Princess’s Greek Spinach Pie (Spanakopita)
- 1 Onion
- 1 Red Bell Pepper
- 1 Clove Garlic
- 2 10 oz pkg Frozen Spinach
- 8 oz Cream Cheese
- 2 oz Crumbled Feta
- 2 Eggs
- 1 tsp Dill dried
- 1/2 tsp Salt
- 1/4 tsp Pepper
- 8 sheets frozen Phyllo
- Butter melted
Defrost your phyllo in the fridge for several hours, thaw and drain well spinach, and soften cream cheese on your counter
Preheat oven to 375.
Chop onion and pepper, mince garlic.
In a medium saucepan, sautee onion, pepper & garlic until soft.
Remove from heat and add spinach, cream cheese, Feta, dill, salt and pepper.
Lightly beat eggs and then add into the now slightly cooled spinach mixture.
Open phyllo and cover the stack with a sheet of wax paper and a damp towel while working. (Dry phyllo will crack and fall apart)
Cut your stack of 8 sheets into 12 inch squares.
Layer 4 of the squares into your pie plate-brushing with melted butter in between each layer. The phyllo will hang over the side of the pie plate.
Spread spinach mixture on top of the phyllo.
Fold any of the phyllo that is hanging outside the pie plate over the filling-then take the final 4 sheet and set them on top of the pie, brushing again with butter between each layer.
Tuck any overhanging phyllo gently down into the sides of the pie.
Bake for 35-45 minutes. Let stand 10 minutes then cut & serve.
Use any other fresh, frozen or canned green for the spinach keeping in mind that 10 oz = 6 cups of fresh leaves, 1 1/4 cups cooked, 2/3 cup cooked & squeezed dry.
Substitute Gorgonzola or Cheddar for the Feta cheese (will be a completely different taste).

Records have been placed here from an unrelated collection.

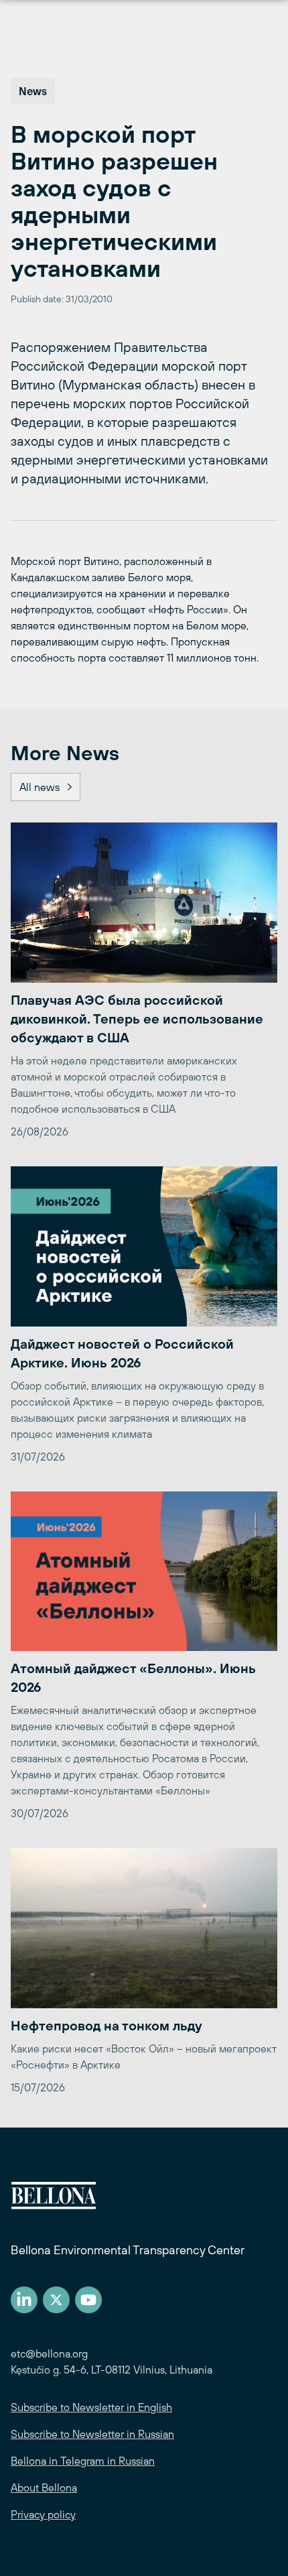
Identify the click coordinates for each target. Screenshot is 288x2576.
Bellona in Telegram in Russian (83, 2461)
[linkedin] (24, 2299)
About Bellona (44, 2487)
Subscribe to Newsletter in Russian (92, 2434)
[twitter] (56, 2299)
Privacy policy (43, 2514)
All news (39, 787)
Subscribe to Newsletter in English (91, 2407)
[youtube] (88, 2299)
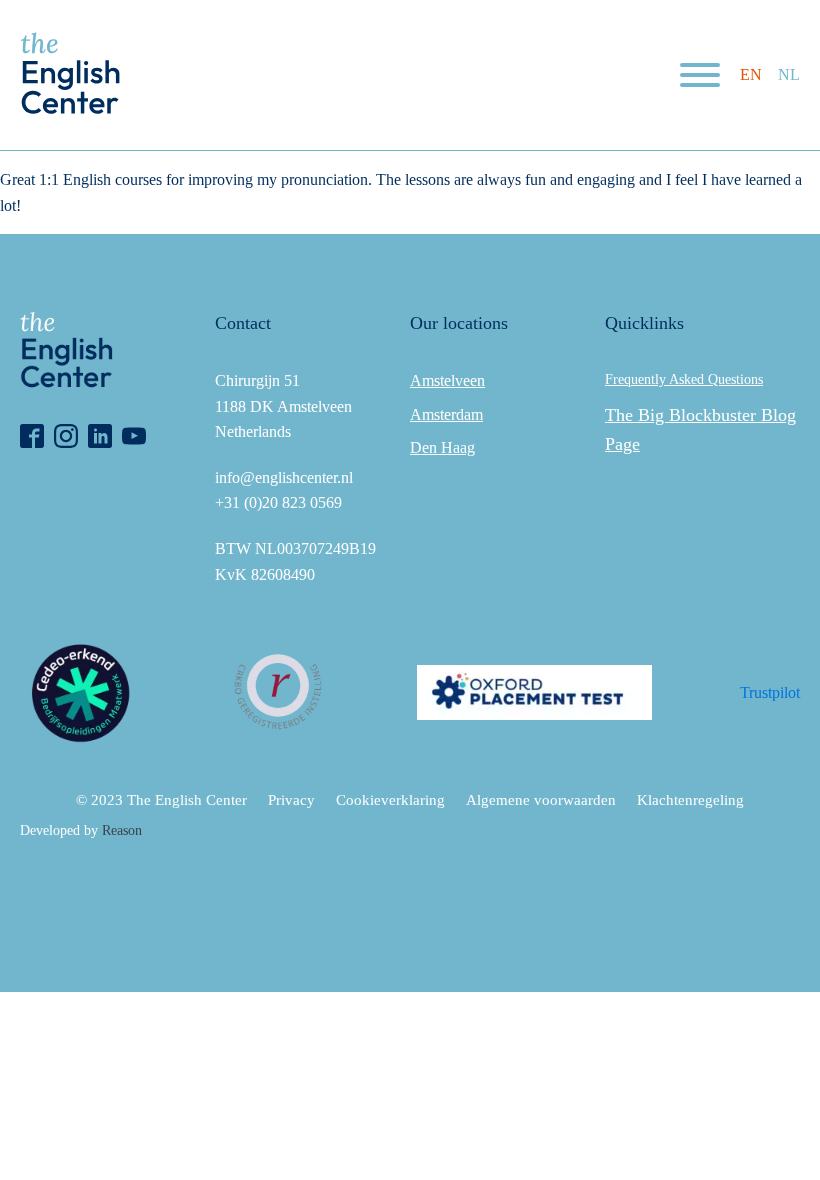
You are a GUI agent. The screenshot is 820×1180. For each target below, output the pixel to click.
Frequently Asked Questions (684, 379)
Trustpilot (770, 692)
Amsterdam (446, 414)
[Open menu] (700, 75)
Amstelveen (447, 380)
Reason (122, 830)
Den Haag (442, 447)
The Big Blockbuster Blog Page (700, 429)
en (751, 74)
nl (789, 74)
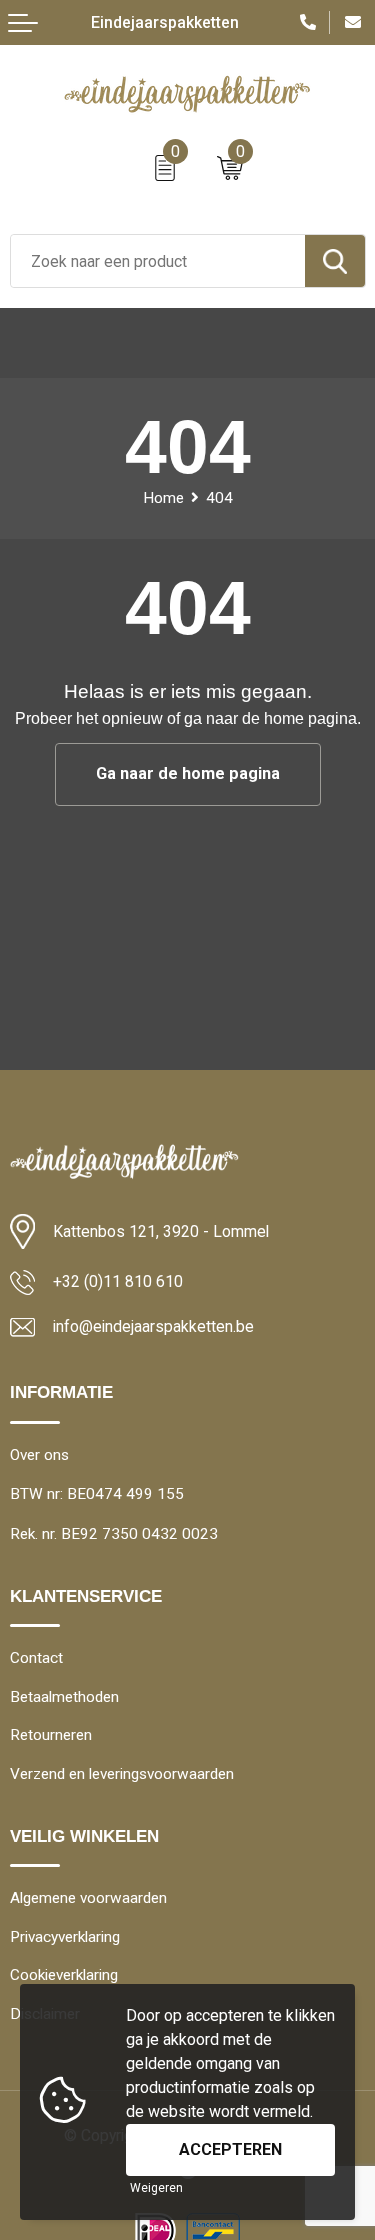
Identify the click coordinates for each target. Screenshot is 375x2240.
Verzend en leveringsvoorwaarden (122, 1774)
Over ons (39, 1455)
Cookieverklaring (64, 1975)
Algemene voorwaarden (88, 1898)
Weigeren (156, 2188)
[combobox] (158, 261)
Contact (36, 1658)
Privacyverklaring (65, 1937)
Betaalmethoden (64, 1697)
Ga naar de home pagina (188, 773)
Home (163, 498)
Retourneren (51, 1735)
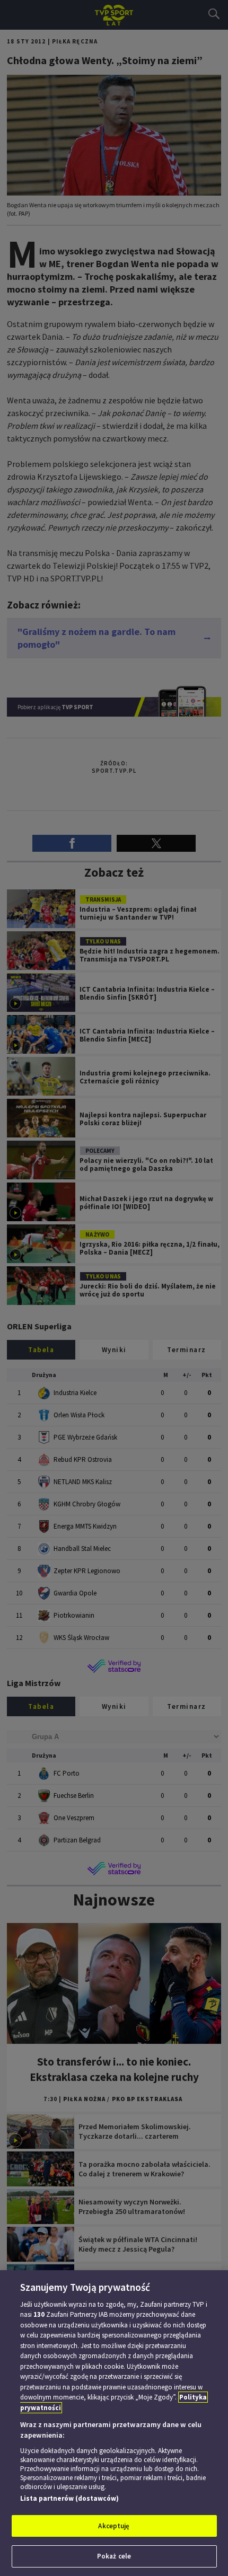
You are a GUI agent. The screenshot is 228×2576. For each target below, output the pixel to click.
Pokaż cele (114, 2556)
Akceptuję (113, 2525)
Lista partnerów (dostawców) (69, 2498)
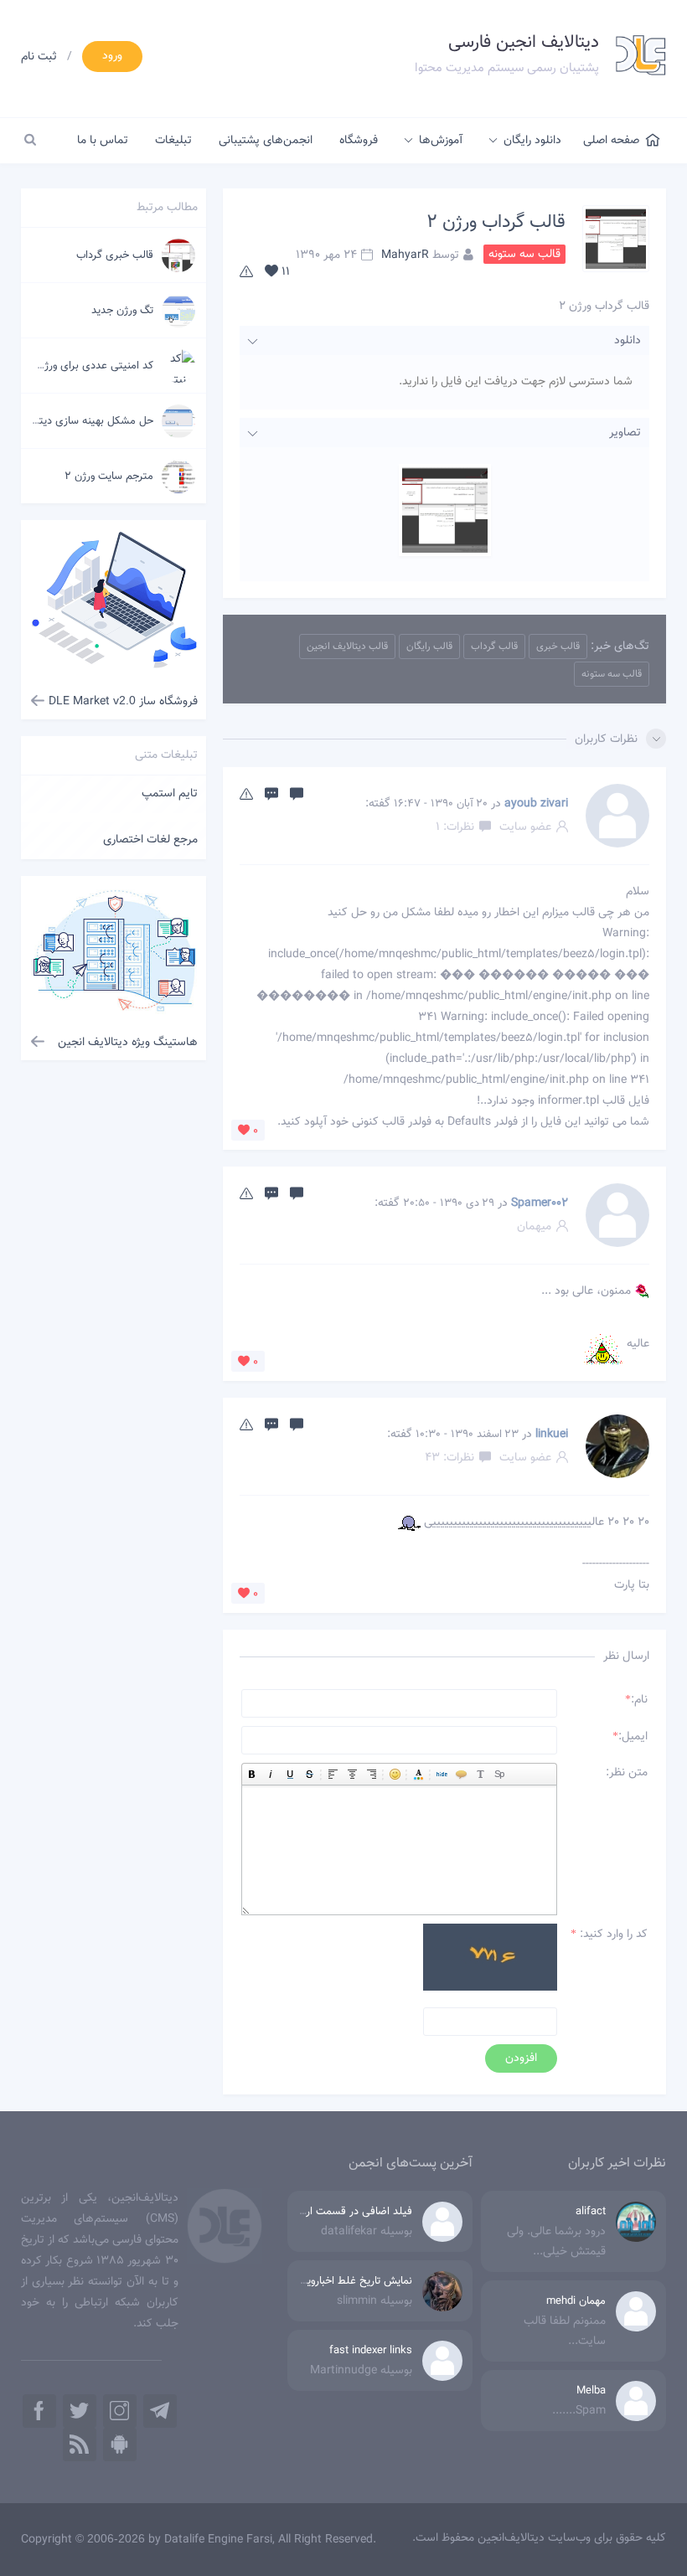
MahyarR (405, 254)
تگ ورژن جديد (122, 310)
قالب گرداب (494, 646)
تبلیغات (173, 140)
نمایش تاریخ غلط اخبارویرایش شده (336, 2281)
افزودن (521, 2058)
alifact (591, 2211)
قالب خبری (558, 646)
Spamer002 (539, 1203)
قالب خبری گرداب (114, 255)
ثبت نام (39, 57)
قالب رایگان (429, 646)
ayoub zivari (536, 804)
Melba (591, 2391)
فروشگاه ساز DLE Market (123, 702)
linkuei (551, 1434)
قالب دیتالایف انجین (347, 646)
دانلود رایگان (532, 140)
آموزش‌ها (440, 140)
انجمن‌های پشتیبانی (266, 140)
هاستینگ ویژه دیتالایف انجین (128, 1042)
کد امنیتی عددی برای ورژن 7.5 (85, 366)
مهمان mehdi (576, 2301)
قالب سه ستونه (611, 674)
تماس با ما (102, 140)
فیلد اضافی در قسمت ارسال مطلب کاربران (318, 2211)
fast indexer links (370, 2350)
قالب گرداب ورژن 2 (496, 222)
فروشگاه (358, 140)
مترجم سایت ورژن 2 (109, 476)
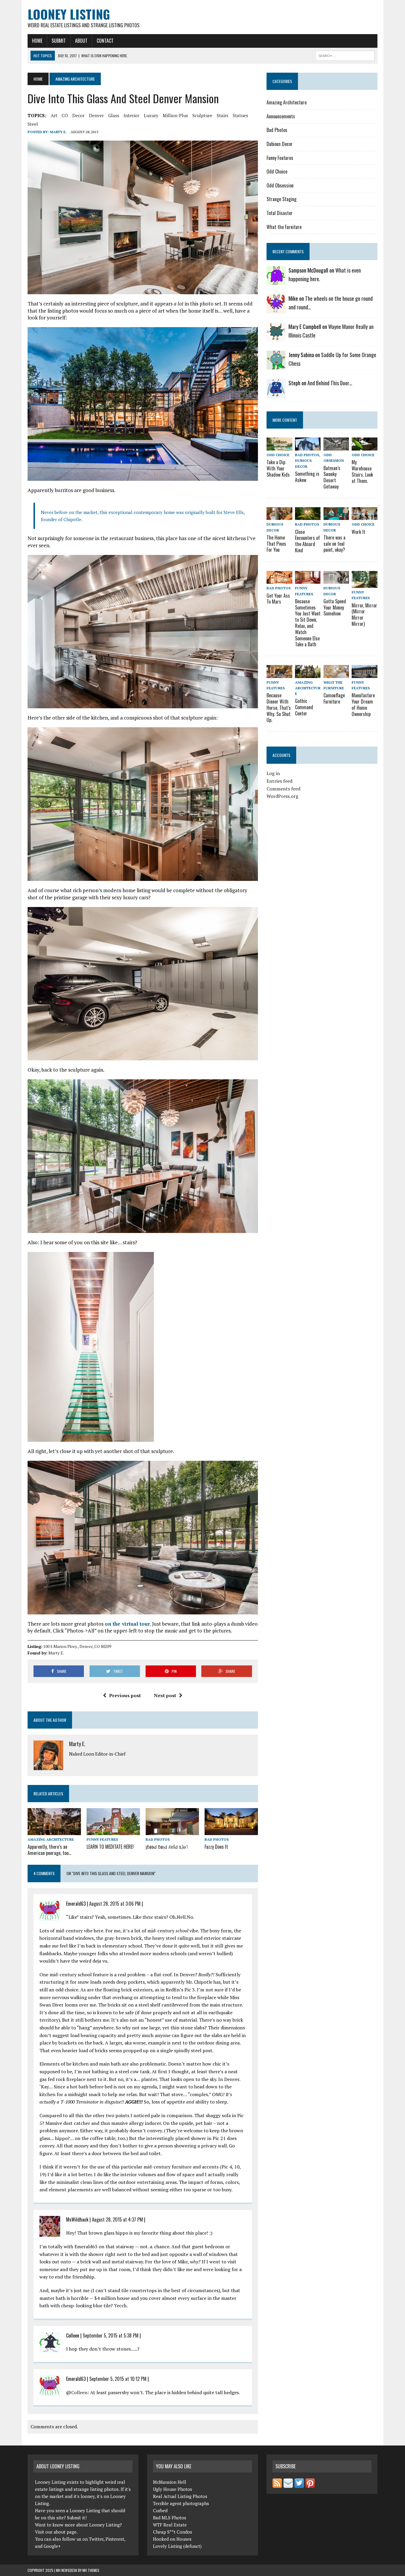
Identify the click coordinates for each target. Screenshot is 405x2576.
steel (33, 124)
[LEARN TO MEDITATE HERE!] (113, 1831)
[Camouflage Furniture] (336, 674)
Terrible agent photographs (181, 2503)
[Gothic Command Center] (308, 674)
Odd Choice (277, 171)
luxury (151, 115)
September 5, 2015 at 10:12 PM (117, 2378)
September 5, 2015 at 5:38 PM (110, 2335)
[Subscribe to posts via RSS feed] (277, 2484)
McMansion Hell (169, 2482)
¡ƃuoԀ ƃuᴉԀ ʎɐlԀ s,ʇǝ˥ (167, 1846)
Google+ (52, 2546)
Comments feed (283, 788)
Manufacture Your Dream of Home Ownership (363, 704)
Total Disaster (280, 213)
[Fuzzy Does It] (231, 1831)
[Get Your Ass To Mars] (279, 580)
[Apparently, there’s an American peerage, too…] (54, 1831)
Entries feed (279, 781)
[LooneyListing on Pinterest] (310, 2484)
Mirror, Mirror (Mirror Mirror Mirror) (364, 614)
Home (37, 40)
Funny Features (102, 1839)
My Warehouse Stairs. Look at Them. (362, 471)
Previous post (125, 1695)
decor (78, 115)
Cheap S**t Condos (172, 2532)
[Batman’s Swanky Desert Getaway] (336, 446)
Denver (96, 115)
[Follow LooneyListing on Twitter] (299, 2484)
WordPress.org (282, 796)
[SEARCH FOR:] (344, 54)
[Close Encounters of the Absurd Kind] (308, 516)
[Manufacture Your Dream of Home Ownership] (364, 674)
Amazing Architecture (51, 1839)
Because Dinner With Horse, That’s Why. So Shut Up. (279, 707)
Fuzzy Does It (216, 1846)
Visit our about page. (56, 2532)
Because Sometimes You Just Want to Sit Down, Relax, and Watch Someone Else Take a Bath (308, 623)
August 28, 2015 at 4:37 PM (117, 2219)
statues (240, 115)
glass (113, 115)
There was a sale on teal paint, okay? (334, 543)
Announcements (281, 116)
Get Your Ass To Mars (278, 598)
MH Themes (90, 2570)
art (54, 115)
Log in (273, 773)
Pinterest (115, 2539)
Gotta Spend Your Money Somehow (334, 607)
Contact (105, 40)
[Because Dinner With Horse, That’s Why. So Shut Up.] (279, 674)
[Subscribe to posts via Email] (288, 2484)
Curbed (160, 2510)
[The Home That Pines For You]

Use a standard pie crust (single or double) instead of phyllo dough.
danielle hatfield says
Can’t wait to try this recipe Jenn! Though I recently discovered I have allergic reactions to wheat/gluten – I did find a Gluten Free phyllo dough recipe for other folks like me who want to make this! http://www.glutenfreeda.com/cooking_class-aug03.asp
Jane Draughon says
Sounds great and more Greek than mine. Mine is more Italian as I add browned and crumbled Hot Italian sausage, and use 1 deep dish and 1 shallow frozen piecrust. I bake the deepdish one about 5 min. and then line it with thin sliced deli ham, because my recipe calls for 6 eggs also I add about 8 oz of shredded mozzerella and a little dill. If you’d like to try my version, the hardest part is to turn the shallow piecrust over on the top of the other one. Let it thaw completely, and loosen edges dampen the edges of both, and turm it over onto your hand and ease it over and sealit well
Jenn @ Frugal Upstate says
The Italian additions sound good–there are so many things you could change up or add in to this recipe, which is nice!~
This was sooooo good! I never thought to make Spanakopita because I always thought it was too complex, but this recipe was right up my alley. I just had to blog about it, but I linked back to you because you and your daughter deserve all of the credit! Thanks again! Cheers!